The Social Enterprise Development Foundation of West Africa (SEND – Ghana), a Non-Governmental Organization (NGO) has organised a durbar at Sokabisi, a community within the Bolgatanga Municipality to educate the community members on corruption.
They were also educated on the legal dynamics involved in dealing with corruption and related issues.
The programme, which was sponsored by the United States Agency for International Development (USAID) and implemented by SEND-Ghana, the Ghana Integrity Initiative (GII) and the Ghana Anti-Corruption Coalition (GACC), brought together about 70 community members across Sokabisi and Tanzui in the Bolgatanga Municipality.
The durbar sought to provide a platform for citizens to identify their roles, demand their rights from duty bearers, and to provide the communities the opportunity to discuss the impact of corruption, the need to report corrupt practices.
It was further to introduce existing corruption reporting mechanisms to the participants.
Mr Jonathan Dery, the Upper East Project Officer for SEND-Ghana, observed that “corruption is one of the things killing us not only in Ghana, but also in Africa and across the world. We have not been doing well as a country because the nation’s fight against corruption is below 50 percent.”

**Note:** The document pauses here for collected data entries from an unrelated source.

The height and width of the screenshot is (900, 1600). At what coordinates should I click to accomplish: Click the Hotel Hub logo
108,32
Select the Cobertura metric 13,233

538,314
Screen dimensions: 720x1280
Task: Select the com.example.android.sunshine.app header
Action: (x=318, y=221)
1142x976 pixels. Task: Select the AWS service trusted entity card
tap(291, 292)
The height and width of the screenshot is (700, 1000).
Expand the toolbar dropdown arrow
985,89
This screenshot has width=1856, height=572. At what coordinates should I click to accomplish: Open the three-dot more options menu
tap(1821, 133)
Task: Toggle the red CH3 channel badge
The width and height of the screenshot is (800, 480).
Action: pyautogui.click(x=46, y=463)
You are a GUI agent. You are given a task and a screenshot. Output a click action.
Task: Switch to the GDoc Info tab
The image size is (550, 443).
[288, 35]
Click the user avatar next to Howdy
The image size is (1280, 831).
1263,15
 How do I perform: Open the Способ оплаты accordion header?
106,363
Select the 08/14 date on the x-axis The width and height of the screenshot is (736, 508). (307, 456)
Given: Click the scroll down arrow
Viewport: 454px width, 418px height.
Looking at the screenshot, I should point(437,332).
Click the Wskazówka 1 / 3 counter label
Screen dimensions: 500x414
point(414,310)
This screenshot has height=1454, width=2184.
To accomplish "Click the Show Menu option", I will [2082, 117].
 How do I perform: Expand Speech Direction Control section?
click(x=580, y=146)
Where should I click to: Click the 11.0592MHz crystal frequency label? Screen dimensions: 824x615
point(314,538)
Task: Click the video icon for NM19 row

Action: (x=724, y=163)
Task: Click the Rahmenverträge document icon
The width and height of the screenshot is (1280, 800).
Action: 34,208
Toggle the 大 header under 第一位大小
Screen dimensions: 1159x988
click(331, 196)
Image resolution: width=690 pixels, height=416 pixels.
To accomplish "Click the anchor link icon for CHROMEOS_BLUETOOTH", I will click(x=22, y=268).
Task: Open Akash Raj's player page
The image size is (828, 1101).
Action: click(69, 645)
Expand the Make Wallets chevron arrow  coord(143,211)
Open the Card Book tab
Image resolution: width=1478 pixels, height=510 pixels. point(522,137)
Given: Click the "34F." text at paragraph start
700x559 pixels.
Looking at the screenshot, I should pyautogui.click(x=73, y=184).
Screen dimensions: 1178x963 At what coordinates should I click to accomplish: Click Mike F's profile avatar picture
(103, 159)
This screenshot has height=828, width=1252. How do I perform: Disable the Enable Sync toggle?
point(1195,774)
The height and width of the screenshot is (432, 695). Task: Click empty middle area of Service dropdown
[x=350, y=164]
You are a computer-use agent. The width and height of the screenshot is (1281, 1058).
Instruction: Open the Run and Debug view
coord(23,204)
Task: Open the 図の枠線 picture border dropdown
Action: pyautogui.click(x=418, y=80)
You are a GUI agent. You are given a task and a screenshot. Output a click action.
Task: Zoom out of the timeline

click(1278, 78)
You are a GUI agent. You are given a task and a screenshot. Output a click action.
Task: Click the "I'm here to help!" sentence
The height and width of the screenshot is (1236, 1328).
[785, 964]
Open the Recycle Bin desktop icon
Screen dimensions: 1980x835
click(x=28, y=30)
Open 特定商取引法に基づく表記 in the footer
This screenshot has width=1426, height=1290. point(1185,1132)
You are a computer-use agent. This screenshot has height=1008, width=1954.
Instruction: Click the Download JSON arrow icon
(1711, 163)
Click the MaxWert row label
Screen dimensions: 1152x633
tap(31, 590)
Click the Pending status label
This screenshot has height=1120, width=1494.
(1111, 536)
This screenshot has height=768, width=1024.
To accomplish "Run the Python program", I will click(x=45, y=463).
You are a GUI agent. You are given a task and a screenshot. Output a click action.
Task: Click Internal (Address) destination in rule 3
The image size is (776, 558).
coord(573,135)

He said even though the canker still existed in spite of the efforts to curb it as a nation, “we have not just thrown our hands in despair, what we are doing as a country is to put together the National Anti-Corruption Action Plan to help us address the issues of corruption.”
Mr Dery said to win the fight against corruption, all stakeholders had roles to play under the plan, and insisted that “the fight starts with you and I, it does not start with the President in Accra, it starts right from here.”
He said one of the challenges in the fight against corruption was the unwillingness of citizens to report corrupt practices to the appropriate authorities for redress, and to serve as deterrent to others from engaging in corrupt practices. “We do not report corruption at all even though everybody complains about it,” he observed.
The Project Officer urged the community members to utilise the various avenues; the police, the Commission on Human Rights and Administrative Justice (CHRAJ) and their Assembly members among others to fight the menace.
Mr Abdulai Jaladeen the Upper East Regional Director of CHRAJ on his part, said the advent of the whistle blowers’ Act encouraged people to report acts of corruption as there was an award for people who reported and noted that the identity of whistle blowers was supposed to be concealed by the recipient.
“If you let out the identity and that person is victimised, you are also guilty of an offence and you can be imprisoned for it. Confidentiality is key when we talk of the whistle blower Act,” he said, and assured them of protection by the law.
Mr Jaladeen said “corruption to some extent affects people’s human rights because you are in a community and as a result of one person’s behaviour, a project that is supposed to come to your community, you are deprived of it. Once we report corruption and fight corruption, then we are restoring people’s human rights.”
He said there were about 18 institutions including CHRAJ, the Ghana Police Service, Attorney General, and individuals such as traditional and religious leaders, Members of Parliament Assembly members among others.
He said whistle blowers were entitled to 10 percent of the total sum of monies recouped for the state as a result of their reportage on corrupt practices.
Mr Joseph Makido Azam, the Project Officer of the Advocacy and Legal Advice Centre (ALAC), an NGO, said the Centre was established under the project to receive complaints from victims and witnesses of corrupt practices.
He said the project had two main components; the first was advocacy for legislative change related to accountability and advocating government to resource the mandated institutions like CHRAJ and the National Commission for Civic Education (NCCE) to fight corruption.